→ **The problem**: Scan the records that follow, and whenever a line has the word "three", copy it.

→ **Entries shown**:
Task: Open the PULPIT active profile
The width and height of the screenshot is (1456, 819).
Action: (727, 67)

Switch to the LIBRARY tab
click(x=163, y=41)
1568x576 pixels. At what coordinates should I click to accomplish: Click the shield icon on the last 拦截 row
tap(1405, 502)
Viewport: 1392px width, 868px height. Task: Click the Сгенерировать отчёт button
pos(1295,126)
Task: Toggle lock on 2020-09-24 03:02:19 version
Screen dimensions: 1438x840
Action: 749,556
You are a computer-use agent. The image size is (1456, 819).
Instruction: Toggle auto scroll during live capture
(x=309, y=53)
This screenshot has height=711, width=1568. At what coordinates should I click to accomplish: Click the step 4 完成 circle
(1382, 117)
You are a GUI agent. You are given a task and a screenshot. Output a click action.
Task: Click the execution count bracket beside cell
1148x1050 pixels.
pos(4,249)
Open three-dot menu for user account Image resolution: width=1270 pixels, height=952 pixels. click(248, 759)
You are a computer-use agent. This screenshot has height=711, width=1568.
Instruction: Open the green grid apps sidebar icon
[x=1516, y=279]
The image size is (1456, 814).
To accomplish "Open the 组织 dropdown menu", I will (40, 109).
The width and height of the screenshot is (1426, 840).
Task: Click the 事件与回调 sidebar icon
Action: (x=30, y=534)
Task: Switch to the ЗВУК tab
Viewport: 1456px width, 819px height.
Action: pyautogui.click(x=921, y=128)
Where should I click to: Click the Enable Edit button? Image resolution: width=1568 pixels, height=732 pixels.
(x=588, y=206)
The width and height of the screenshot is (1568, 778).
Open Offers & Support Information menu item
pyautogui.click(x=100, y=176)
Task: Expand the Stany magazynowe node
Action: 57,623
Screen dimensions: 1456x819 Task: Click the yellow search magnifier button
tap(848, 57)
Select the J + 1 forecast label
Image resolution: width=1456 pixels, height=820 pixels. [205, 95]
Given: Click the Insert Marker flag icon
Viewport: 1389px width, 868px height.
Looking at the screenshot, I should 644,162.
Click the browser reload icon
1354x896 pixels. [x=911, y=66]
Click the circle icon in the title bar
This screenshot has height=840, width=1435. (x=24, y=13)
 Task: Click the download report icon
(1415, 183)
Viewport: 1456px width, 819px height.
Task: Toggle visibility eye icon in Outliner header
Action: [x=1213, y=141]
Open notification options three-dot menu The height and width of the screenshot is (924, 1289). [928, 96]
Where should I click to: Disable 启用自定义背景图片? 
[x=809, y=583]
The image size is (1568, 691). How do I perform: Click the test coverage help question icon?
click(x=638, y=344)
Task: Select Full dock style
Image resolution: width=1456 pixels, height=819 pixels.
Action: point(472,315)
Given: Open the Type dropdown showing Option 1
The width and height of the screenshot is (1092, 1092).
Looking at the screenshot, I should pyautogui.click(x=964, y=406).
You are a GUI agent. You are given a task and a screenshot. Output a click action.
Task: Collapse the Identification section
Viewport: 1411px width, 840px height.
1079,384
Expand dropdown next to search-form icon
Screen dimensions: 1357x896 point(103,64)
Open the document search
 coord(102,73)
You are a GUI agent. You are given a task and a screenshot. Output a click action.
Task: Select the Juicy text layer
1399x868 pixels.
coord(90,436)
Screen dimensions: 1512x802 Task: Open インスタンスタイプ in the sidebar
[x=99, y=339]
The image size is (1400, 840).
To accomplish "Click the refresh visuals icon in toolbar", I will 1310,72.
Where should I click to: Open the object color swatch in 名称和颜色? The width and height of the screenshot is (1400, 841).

→ **Your solution**:
Open three-dot menu for user account Image resolution: width=1270 pixels, height=952 pixels. click(248, 759)
Open notification options three-dot menu The height and width of the screenshot is (924, 1289). [928, 96]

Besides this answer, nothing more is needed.